Stored entries
******************************

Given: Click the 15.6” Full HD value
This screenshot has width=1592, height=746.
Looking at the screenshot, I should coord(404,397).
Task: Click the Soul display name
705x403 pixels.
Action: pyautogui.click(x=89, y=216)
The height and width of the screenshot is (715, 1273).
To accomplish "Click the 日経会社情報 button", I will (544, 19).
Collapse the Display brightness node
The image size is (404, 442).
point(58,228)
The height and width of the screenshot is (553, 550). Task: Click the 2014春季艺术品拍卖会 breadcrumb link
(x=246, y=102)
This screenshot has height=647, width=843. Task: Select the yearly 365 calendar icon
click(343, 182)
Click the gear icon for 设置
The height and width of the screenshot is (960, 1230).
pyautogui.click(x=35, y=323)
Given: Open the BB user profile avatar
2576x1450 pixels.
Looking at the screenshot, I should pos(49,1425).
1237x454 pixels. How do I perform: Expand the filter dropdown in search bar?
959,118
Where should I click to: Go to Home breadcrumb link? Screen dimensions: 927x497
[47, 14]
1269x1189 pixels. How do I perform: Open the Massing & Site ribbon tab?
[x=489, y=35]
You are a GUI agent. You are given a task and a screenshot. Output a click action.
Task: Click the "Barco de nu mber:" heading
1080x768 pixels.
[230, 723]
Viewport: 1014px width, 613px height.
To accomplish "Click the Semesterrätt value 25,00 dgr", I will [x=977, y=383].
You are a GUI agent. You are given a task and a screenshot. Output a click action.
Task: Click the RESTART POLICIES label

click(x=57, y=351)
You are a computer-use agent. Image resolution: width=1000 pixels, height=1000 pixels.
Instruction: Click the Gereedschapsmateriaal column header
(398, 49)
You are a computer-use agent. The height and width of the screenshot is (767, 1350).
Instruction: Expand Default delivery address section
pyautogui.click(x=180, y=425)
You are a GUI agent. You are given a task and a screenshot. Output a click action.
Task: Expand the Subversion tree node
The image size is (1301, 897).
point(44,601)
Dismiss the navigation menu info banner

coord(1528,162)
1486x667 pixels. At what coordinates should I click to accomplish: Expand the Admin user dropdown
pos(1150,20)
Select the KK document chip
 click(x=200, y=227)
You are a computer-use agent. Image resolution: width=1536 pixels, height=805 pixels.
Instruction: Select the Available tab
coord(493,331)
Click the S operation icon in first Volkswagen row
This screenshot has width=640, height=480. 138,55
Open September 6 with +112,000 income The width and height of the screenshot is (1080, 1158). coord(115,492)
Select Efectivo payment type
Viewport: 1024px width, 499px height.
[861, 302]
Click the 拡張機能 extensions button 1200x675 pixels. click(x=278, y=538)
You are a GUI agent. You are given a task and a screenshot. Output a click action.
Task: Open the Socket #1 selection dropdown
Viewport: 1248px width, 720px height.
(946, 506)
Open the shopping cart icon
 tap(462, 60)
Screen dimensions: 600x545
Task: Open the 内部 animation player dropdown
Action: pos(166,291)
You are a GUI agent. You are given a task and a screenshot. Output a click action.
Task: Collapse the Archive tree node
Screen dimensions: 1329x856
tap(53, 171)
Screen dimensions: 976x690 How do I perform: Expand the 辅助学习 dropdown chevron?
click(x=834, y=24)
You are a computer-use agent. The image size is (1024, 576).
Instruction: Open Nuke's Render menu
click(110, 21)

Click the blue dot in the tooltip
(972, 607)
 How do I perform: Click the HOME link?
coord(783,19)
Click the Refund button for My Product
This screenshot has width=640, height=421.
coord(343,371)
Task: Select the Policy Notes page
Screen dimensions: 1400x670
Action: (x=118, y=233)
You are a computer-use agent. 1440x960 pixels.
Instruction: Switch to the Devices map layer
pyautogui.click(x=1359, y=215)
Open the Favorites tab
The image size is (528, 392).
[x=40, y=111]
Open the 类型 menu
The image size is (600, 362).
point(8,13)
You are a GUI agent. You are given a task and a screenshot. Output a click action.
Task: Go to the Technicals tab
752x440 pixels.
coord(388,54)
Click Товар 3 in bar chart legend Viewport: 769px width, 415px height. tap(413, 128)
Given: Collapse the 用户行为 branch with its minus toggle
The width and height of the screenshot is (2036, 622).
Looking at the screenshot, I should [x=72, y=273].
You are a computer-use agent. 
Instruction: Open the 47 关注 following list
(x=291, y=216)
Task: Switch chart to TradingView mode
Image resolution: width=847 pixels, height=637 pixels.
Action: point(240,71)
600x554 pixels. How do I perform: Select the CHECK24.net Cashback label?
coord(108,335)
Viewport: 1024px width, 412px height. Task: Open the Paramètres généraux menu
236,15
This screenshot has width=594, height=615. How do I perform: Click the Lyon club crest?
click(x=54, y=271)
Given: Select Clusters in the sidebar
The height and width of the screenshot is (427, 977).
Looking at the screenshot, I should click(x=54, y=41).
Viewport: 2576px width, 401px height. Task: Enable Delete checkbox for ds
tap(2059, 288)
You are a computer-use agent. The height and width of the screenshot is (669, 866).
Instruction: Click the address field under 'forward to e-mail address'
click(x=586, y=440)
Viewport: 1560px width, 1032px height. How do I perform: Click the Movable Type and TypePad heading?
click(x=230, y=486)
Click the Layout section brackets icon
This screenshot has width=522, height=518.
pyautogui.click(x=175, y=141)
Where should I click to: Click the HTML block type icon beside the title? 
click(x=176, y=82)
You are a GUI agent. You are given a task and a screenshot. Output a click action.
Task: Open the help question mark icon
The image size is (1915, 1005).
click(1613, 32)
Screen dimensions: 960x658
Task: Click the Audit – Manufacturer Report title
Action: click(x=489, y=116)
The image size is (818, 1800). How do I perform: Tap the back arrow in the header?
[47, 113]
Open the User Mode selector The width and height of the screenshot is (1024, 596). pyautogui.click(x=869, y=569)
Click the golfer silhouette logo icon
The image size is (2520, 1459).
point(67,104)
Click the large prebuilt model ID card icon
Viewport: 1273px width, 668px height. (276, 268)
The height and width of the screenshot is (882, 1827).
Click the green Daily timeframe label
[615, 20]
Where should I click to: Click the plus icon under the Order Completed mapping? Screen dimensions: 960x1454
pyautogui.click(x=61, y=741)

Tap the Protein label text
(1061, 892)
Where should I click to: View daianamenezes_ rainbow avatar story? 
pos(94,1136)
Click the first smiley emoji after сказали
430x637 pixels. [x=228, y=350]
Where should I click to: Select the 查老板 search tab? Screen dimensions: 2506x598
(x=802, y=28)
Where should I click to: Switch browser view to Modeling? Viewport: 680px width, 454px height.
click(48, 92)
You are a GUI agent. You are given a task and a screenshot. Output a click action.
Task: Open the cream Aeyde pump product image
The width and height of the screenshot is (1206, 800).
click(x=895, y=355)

******************************

TASK TO COMPLETE:
Report all lines of the data that include the word "computer".

RESULT OF THIS EXERCISE:
You are a computer-use agent. Image resolution: width=1000 pixels, height=1000 pixels.
You are a computer-use agent. The height and width of the screenshot is (767, 1350).
You are a computer-use agent. Image resolution: width=1536 pixels, height=805 pixels.
You are a computer-use agent. The image size is (1024, 576).
You are a computer-use agent. 1440x960 pixels.
You are a computer-use agent. 
You are a computer-use agent. The height and width of the screenshot is (669, 866).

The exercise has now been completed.